**What is needed**
Copy out each line of the items below that contains the string "options". Case counts.

** start of Information provided **

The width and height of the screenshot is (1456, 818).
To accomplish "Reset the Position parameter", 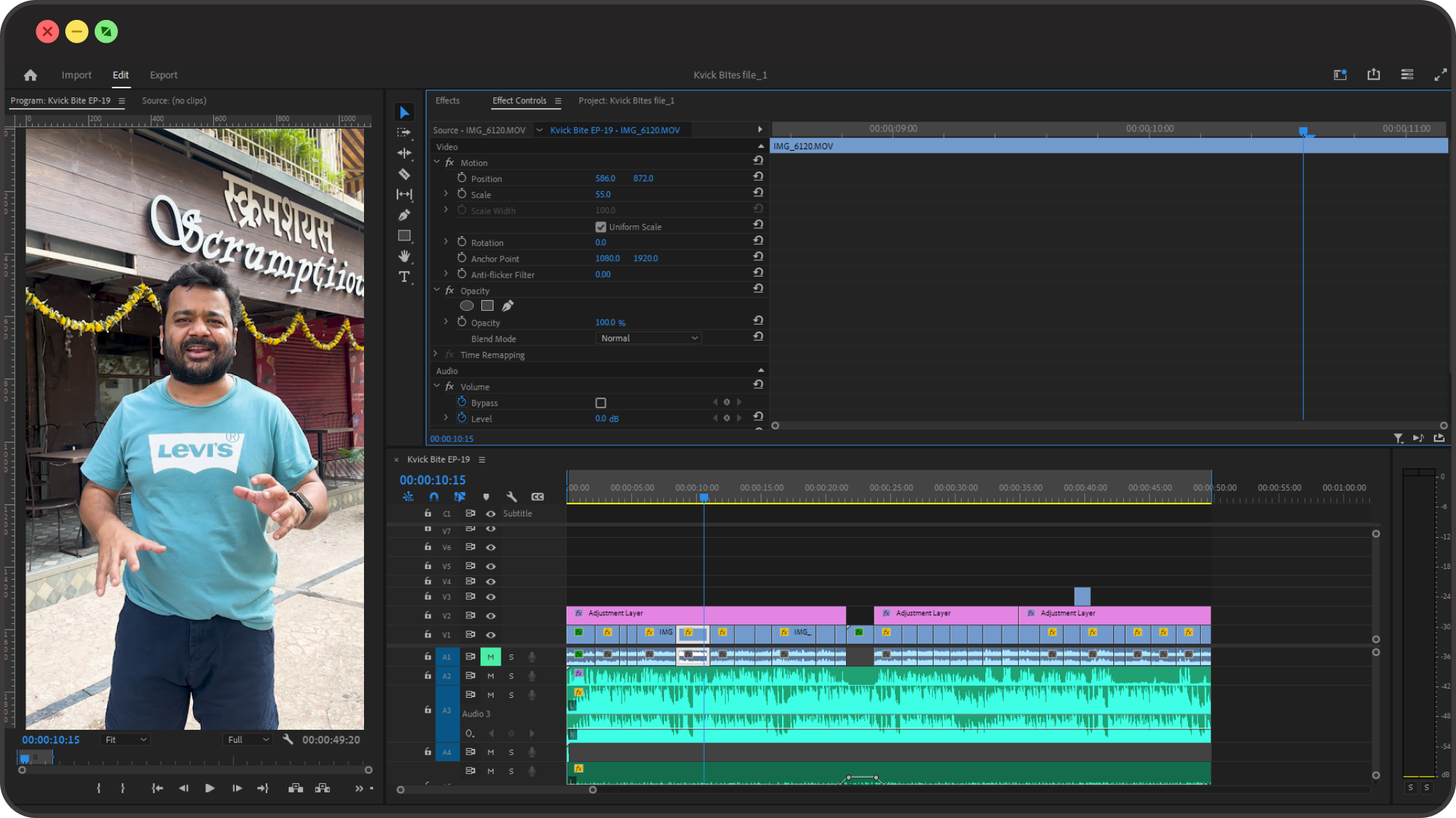I will (x=759, y=176).
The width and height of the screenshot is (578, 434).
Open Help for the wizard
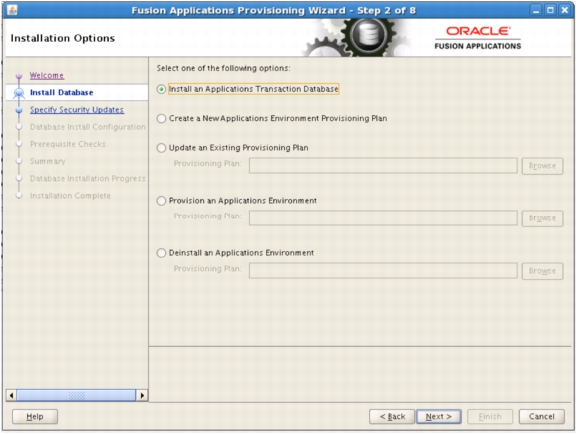tap(35, 417)
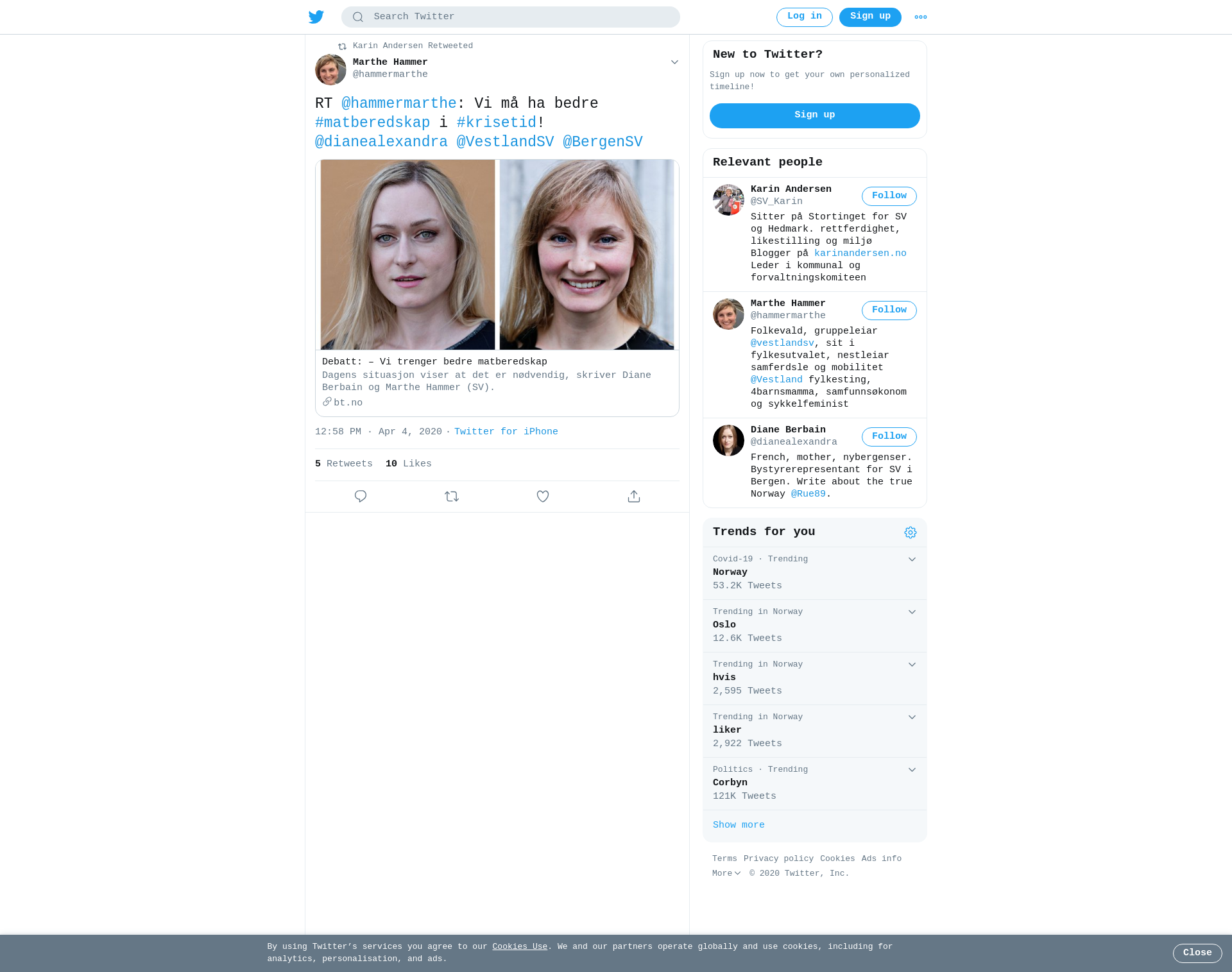
Task: Expand options for the Corbyn trend
Action: (912, 770)
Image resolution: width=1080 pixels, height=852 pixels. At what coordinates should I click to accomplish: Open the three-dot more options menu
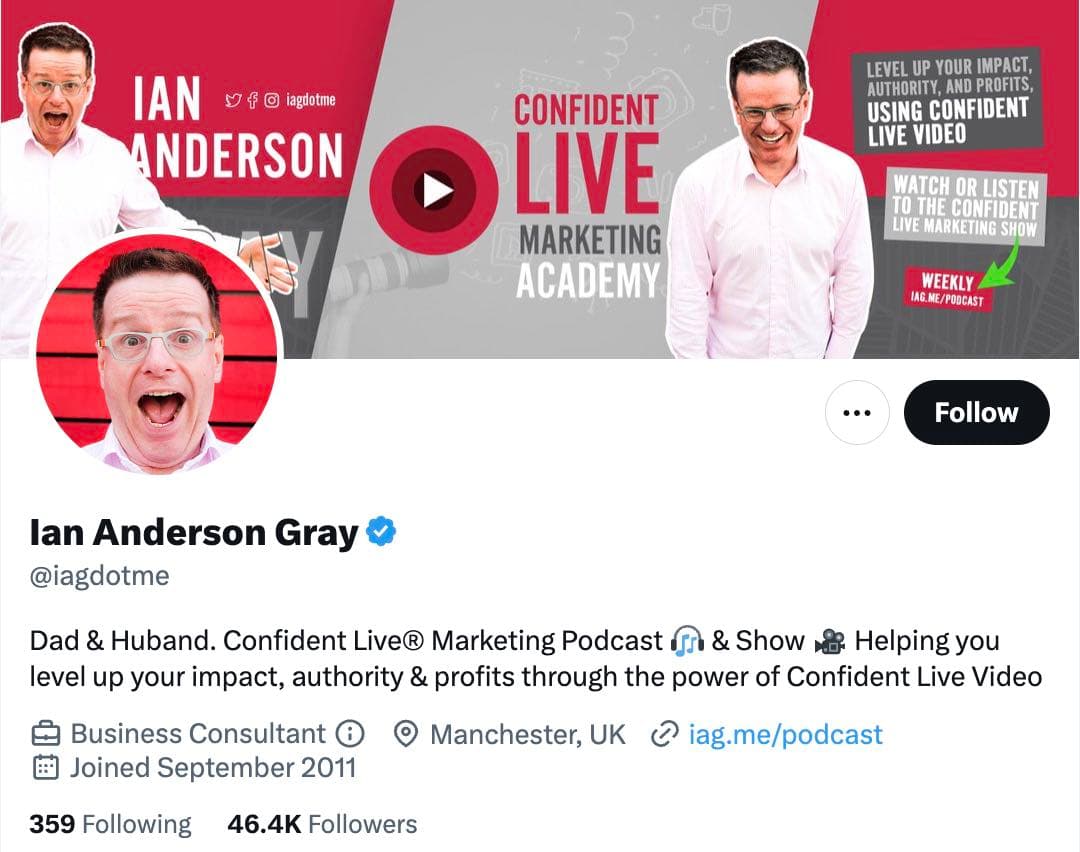[x=857, y=413]
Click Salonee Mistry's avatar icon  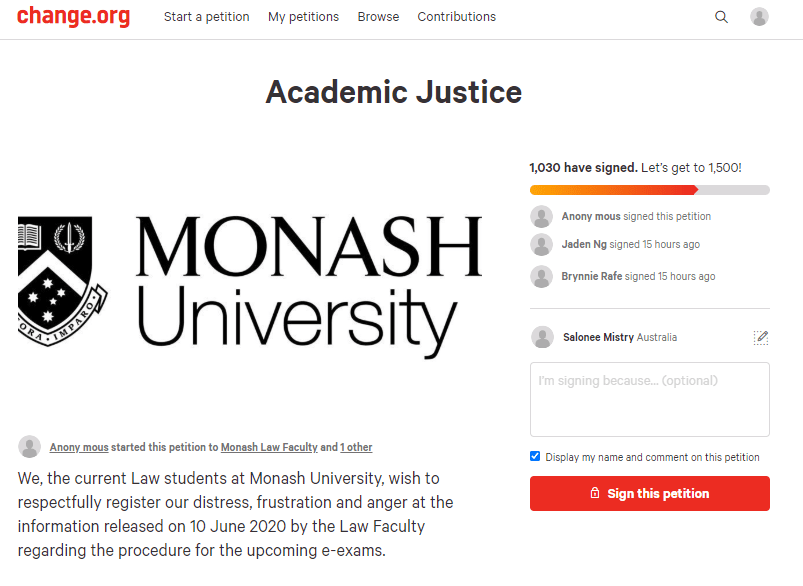coord(543,337)
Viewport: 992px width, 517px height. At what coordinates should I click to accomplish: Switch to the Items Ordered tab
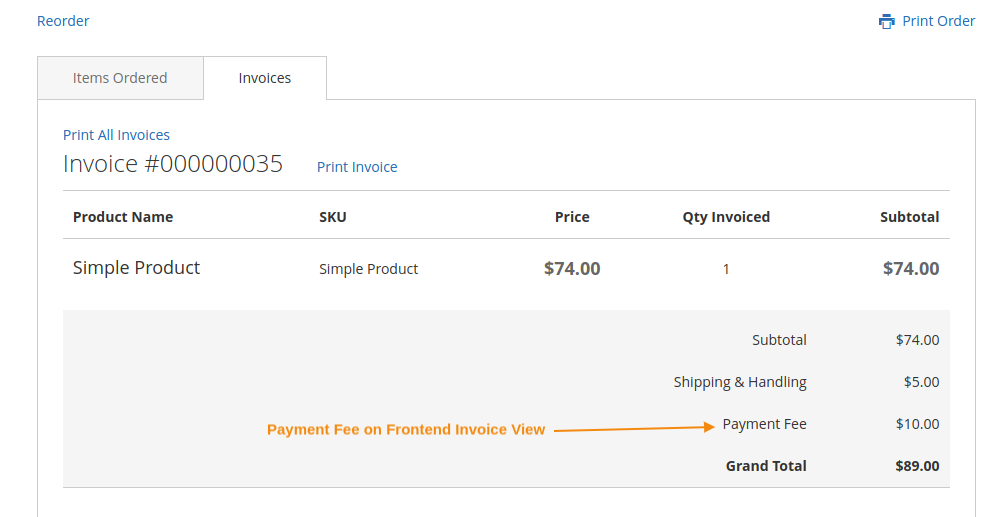120,78
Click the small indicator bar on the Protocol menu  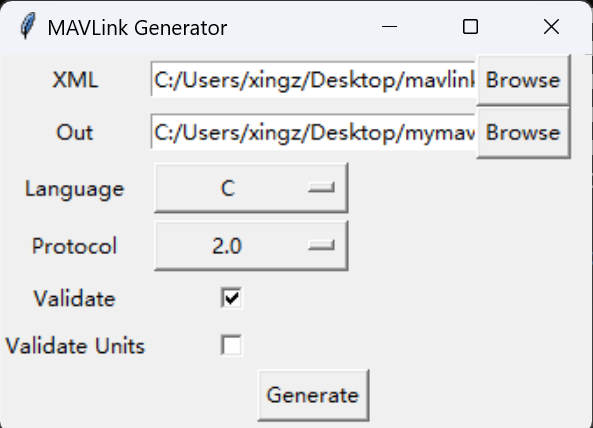(321, 246)
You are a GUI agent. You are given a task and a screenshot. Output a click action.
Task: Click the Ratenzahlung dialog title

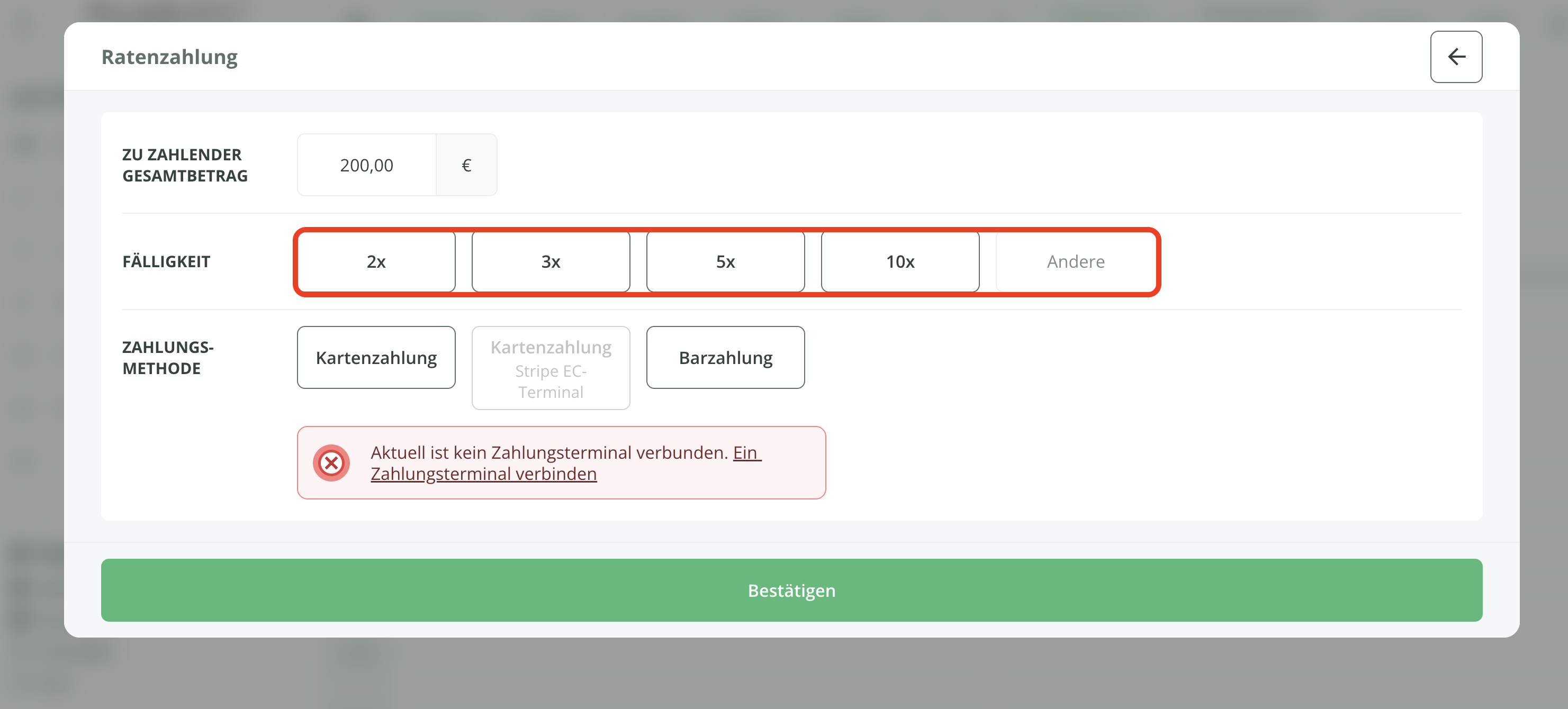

** end of Information provided **

**Correct response**
Task: Expand options for the Corbyn trend
Image resolution: width=1080 pixels, height=852 pixels. At what coordinates should I click to accomplish: Open the three-dot more options menu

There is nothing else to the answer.